## Prompt
All entries must be repeated exactly. No picture should appear in the result.

-- Exercise data follows --

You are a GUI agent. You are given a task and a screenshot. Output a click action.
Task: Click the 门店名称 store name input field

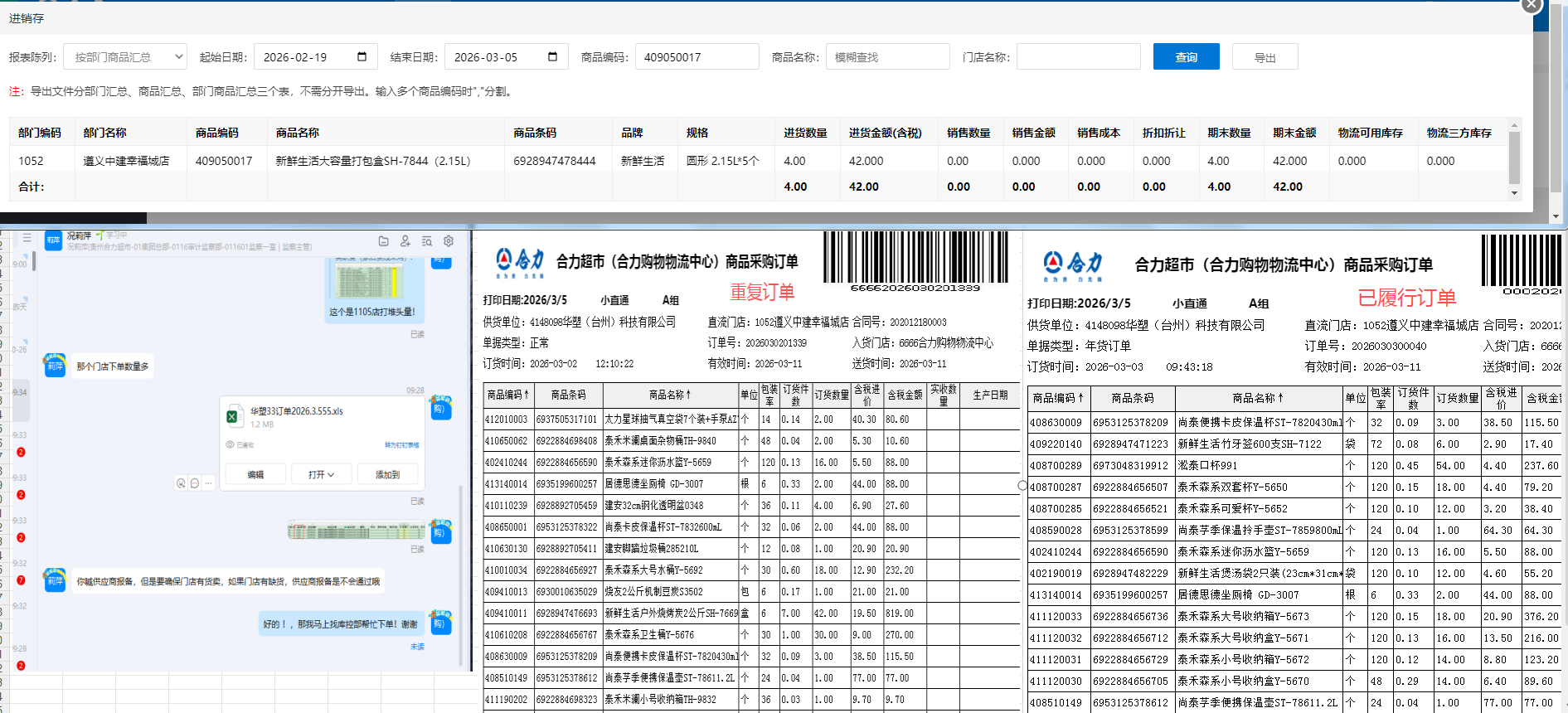(x=1078, y=57)
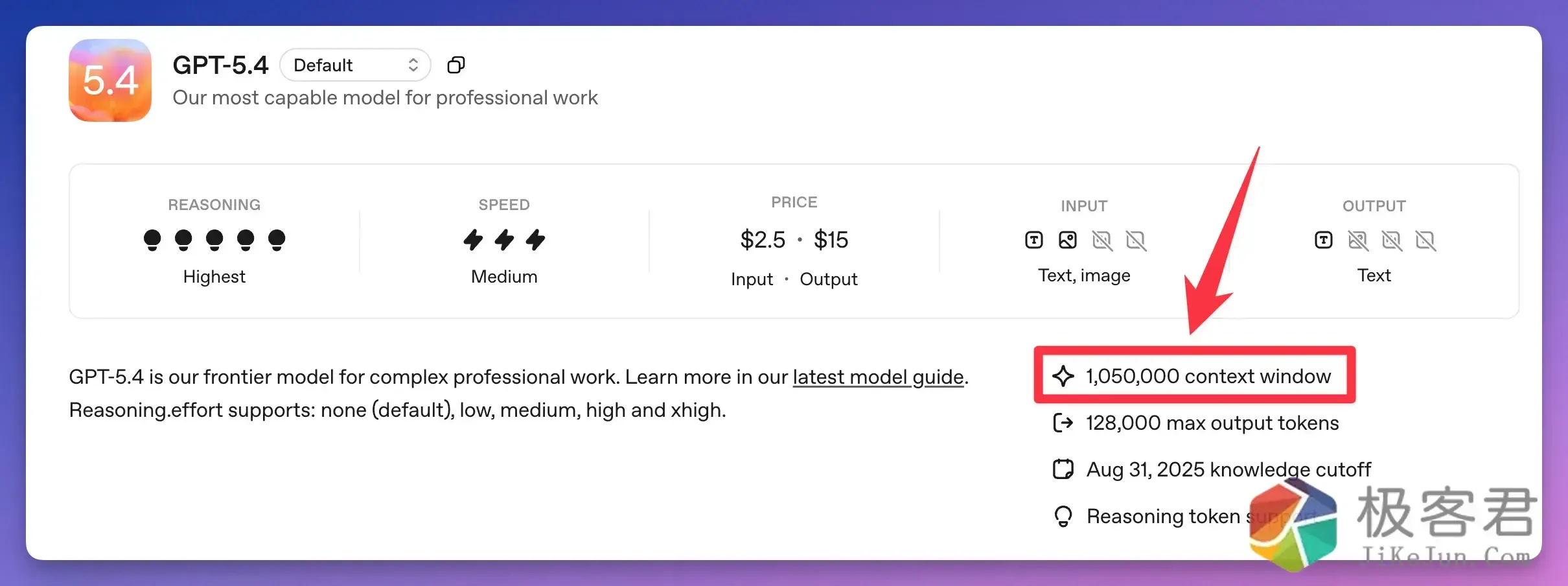Click the GPT-5.4 model title
The image size is (1568, 586).
(x=220, y=65)
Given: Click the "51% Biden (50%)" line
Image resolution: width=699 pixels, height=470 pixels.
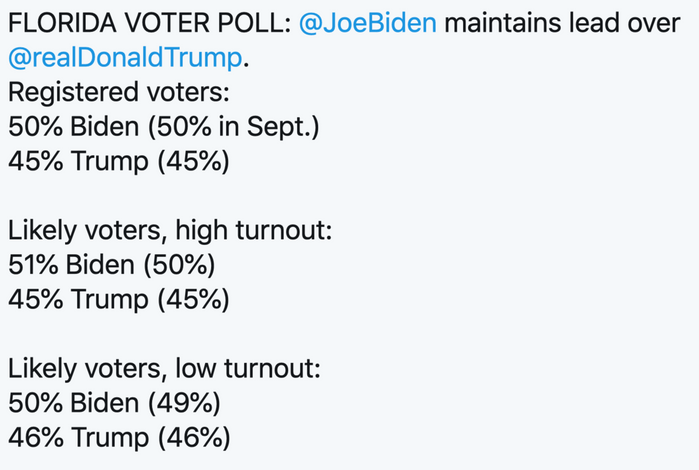Looking at the screenshot, I should point(111,266).
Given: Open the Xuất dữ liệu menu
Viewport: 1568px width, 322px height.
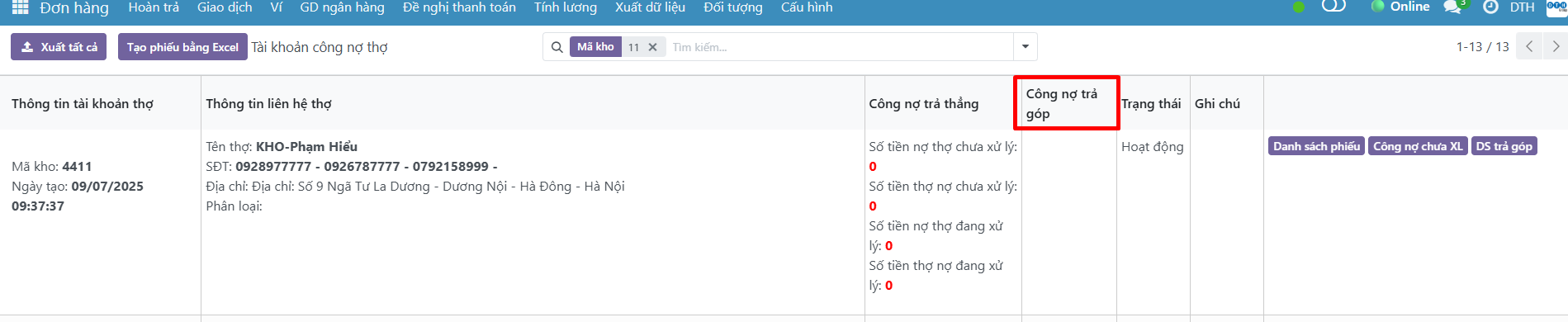Looking at the screenshot, I should click(650, 7).
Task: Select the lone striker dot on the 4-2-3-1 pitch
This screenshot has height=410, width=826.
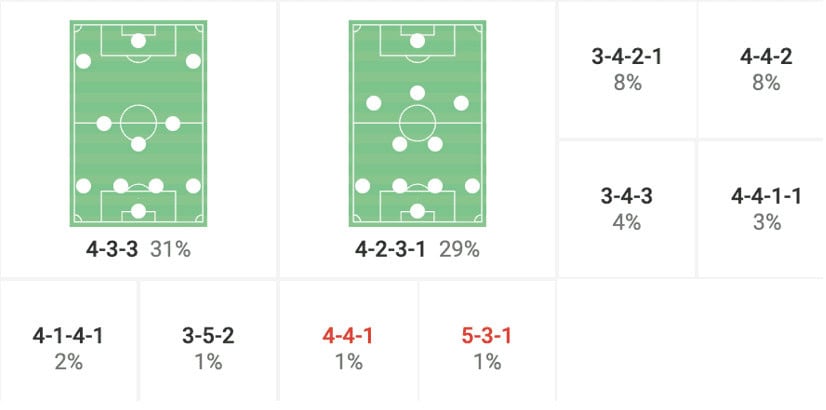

-- Exercise data concluded --

## Your solution
You are a GUI agent. You are given a task and a screenshot. Output a click action.
Task: Click the 门店名称 store name input field

(x=1078, y=57)
Click the GPT-5.4 model title
The image size is (1568, 586).
(x=220, y=65)
Given: Click the "51% Biden (50%)" line
Image resolution: width=699 pixels, height=470 pixels.
Looking at the screenshot, I should point(111,266).
Given: Open the Xuất dữ liệu menu
Viewport: 1568px width, 322px height.
Looking at the screenshot, I should click(650, 7).
Task: Select the lone striker dot on the 4-2-3-1 pitch
This screenshot has height=410, width=826.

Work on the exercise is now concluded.